Eating spicy foods, especially those made with chili pepper, might mean a longer and healthier life. So finds a recent study of nearly 500,000 Chinese men and women aged 30 to 79. Those who ate spicy meals at least once a week were 10% less likely to die over the next seven years compared with those who rarely ate spicy foods. Those who ate spicy nearly every night were 14% less likely to die over that same period.
To turn statistics into delicious reality, we turned to Grace Young, the Stir Fry Guru and author of three books about Chinese cooking. She suggested a five-minute stir-fry using sriracha, the popular chili pepper–based condiment.

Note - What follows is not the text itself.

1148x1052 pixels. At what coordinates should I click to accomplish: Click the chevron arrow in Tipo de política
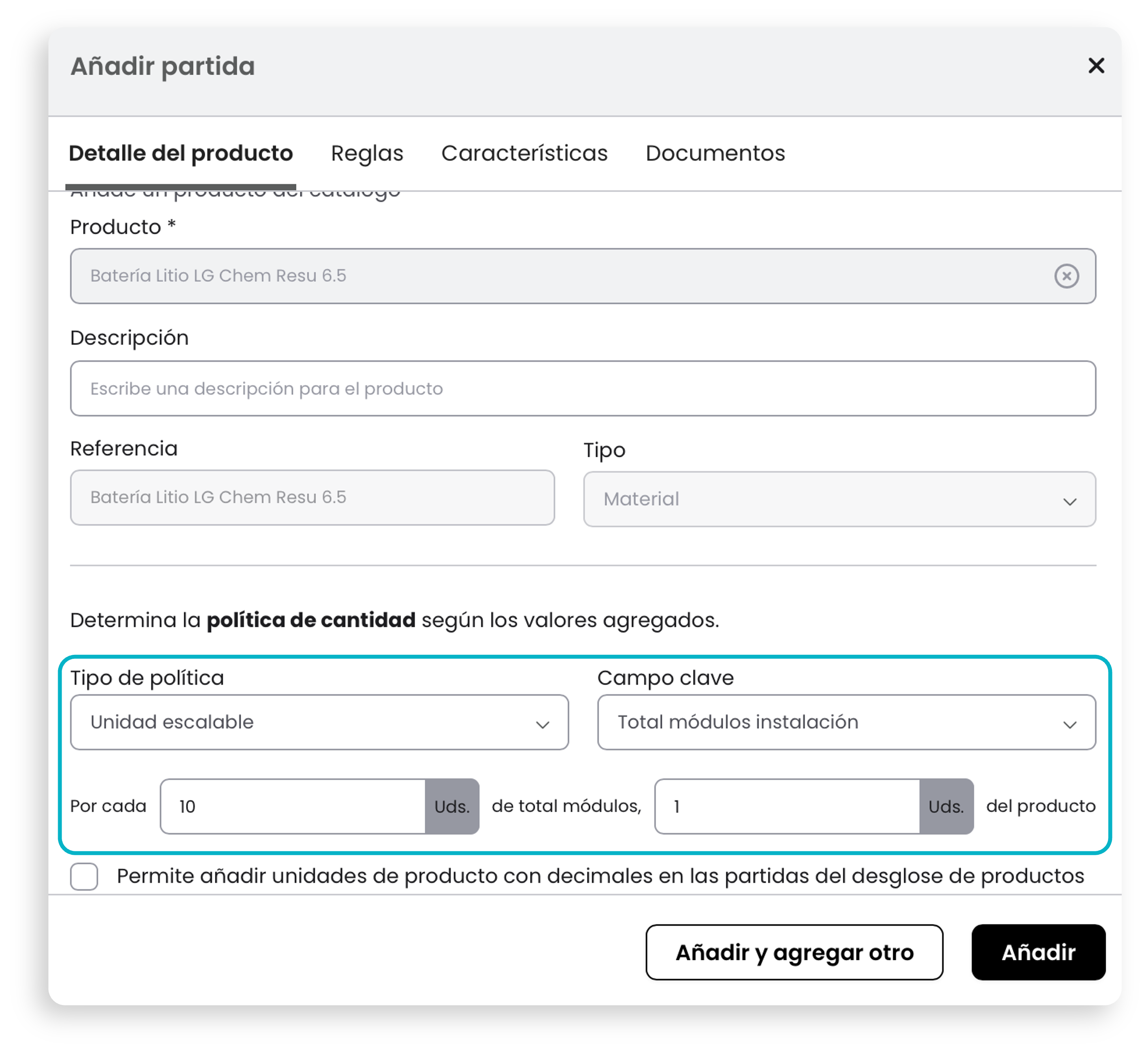[x=542, y=724]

Start slow with the spicy heat, she suggests. You can always add heat to a dish, but it’s tougher to take it away. Says Young, “This stir-fry is mildly spicy. If you like extra heat, increase the sriracha sauce to two to three tablespoons.” Don’t have Shanghai bok choy—often called baby bok choy—in your market? If you can find Napa cabbage, that’s an excellent substitute, she suggests—just cut it crosswise into half-inch-wide pieces. One key tip: Don’t stir-fry the chicken right away. “It’s critical to resist stirring for the first minute,” says Young. “Allowing the chicken to begin to sear prevents sticking in the wok.”

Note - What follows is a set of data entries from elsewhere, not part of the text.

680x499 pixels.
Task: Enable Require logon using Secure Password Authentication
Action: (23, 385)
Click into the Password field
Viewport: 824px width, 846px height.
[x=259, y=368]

LONGEVITY SRIRACHA STIR FRY
1 pound boneless, skinless chicken breast, cut into ¼-inch–thick bite-sized slices
2 Tablespoons dry sherry
2 Tablespoons reduced-sodium soy sauce
1 Tablespoon minced ginger
1 Tablespoon cornstarch
3 teaspoons plus 1 Tablespoon peanut or vegetable oil
⅓ cup fat-free chicken broth
1 Tablespoon ketchup
1 Tablespoon sriracha
4 ounces Shanghai bok choy
1 medium red bell pepper, cut into ¼-inch wide slices (about 1 cup)
1 medium ripe tomato, cut into thin wedges (about 1 cup)
¼ teaspoon table salt
⅛ teaspoon sugar
1. In a medium bowl, combine chicken, 1 Tablespoon of sherry, 1 Tablespoon of soy sauce, ginger and cornstarch. Stir until cornstarch is no longer visible. Stir in 1 teaspoon of oil. In a small bowl, combine broth, ketchup, sriracha, remaining 1 Tablespoon sherry and 1 Tablespoon soy sauce. Trim ⅛-inch from bok choy stems. Cut stems into 1-inch pieces and leaves into 2-inch pieces to yield about 2 cups.

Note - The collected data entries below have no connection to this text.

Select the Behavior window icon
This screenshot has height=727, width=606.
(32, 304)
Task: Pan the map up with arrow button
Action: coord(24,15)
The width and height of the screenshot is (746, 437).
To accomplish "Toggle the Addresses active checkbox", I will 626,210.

2. Heat a 14-inch flat-bottomed wok or 12-inch skillet over high heat until a drop of water evaporates within 1 or 2 seconds of contact. Swirl in 1 Tablespoon of oil. Add chicken and spread evenly in one layer in wok. Cook undisturbed 1 minute, letting chicken begin to sear. Stir-fry 1 minute until chicken is no longer pink but not cooked through.
3. Swirl in remaining 2 teaspoons oil, add bell pepper, tomatoes, bok choy, salt and sugar, and stir-fry 1 minute or until just combined with chicken. Swirl sauce into wok and stir-fry 1 to 2 minutes or until chicken is cooked through and peppers and bok choy are tender-crisp.